Rozwiązywanie tej zagadki okazało się całkiem miłe, ale i emocjonujące. W grupie wilkowiczanie pokonali 3:1 Słomniki Warriors, zremisowali 3:3 z Eurobusem SMS-em Orlik Przemyśl oraz wygrali 5:0 z Dremanem Opole Komprachcice i z pozycji lidera awansowali do fazy pucharowej. W ćwierćfinale po bezbramkowym remisie z KS Gniezno zespół Dominika Kępysa wygrał 5:4 w karnych, a w półfinale 2:1 pokonał Pogoń Sokół Lubaczów i stanął do walki o złoto z Rekordem. Futsalowy potentat wygrał finał 2:1 i wilkowiczanie przyjęli srebro z mieszanymi uczuciami.

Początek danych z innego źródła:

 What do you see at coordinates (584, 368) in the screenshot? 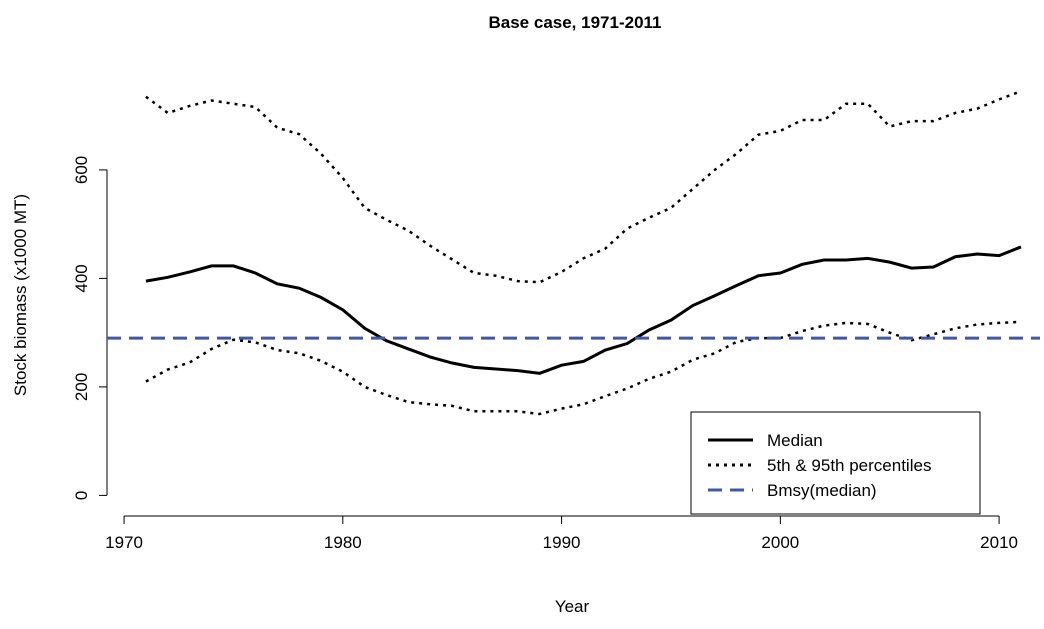
I see `series-line` at bounding box center [584, 368].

- Z jednej strony tytuł wicemistrza Polski to bez wątpienia duże osiągnięcie dla naszego klubu – zapewnia Dominik Kepys. - Jednak fakt, że byliśmy tak blisko złota, że prowadziliśmy w finale 1:0 i że straciliśmy dwa gole po prostych błędach indywidualnych pozostawia niedosyt. Szczególnie tej drugiej straconej bramki w finale żal, bo piłka wpadła do naszej bramki w ostatniej sekundzie pierwszej połowy. Po przerwie, choć naciskaliśmy, Rekord skoncentrował się na obronie i utrzymał korzystny dla siebie wynik. Zadowolony mogę być jednak z gry naszej drużyny, która stanowiła jedność. Dlatego nie wyróżnię jednostek, ale powiem też, że przed zawodnikami poważna decyzja czy postawić na futbol czy futsal. Czas ich zweryfikuje, ale na pewno są w tym zespole chłopcy, którzy mają predyspozycje, żeby grać na parkiecie. To jednak trudny wybór, bo na przykład Michał Ziobrowski, który strzelił gola w finale ma już za sobą debiut w drużynie, która po rundzie jesiennej jest liderem klasy okręgowej i walczy o awans do V ligi. Natomiast Kacper Świecak, wybrany najlepszym bramkarzem turnieju, jeszcze niedawno temu grał w polu, ale stanął między słupkami i broni... się wynikami.
Dylemat parkiet czy trawa dotyczy też Dominika Kępysa. Sukces w Młodzieżowych Mistrzostwach Polski chyba jednak nie zmieni jego priorytetów.
- Gra na dużym boisku jest moim żywiołem – wyjaśnia Dominik Kępys. - Już dwa razy byłem królem strzelców klasy okręgowej, za pierwszym razem zdobywając 33 bramki, a za drugim 29. Natomiast teraz na półmetku sezonu mam na koncie 25 goli i myślę, że jestem na dobrej drodze po trzecią koronę. Dlatego myśląc o piłkarskich celach za najbliższy stawiam sobie awans drużyny GLKS SferaNet do V ligi, bo w tym klubie chcę osiągnąć jak najwięcej. Natomiast trenerskie marzenia sięgają szczebla centralnego. Na razie jednak jestem na początku drogi.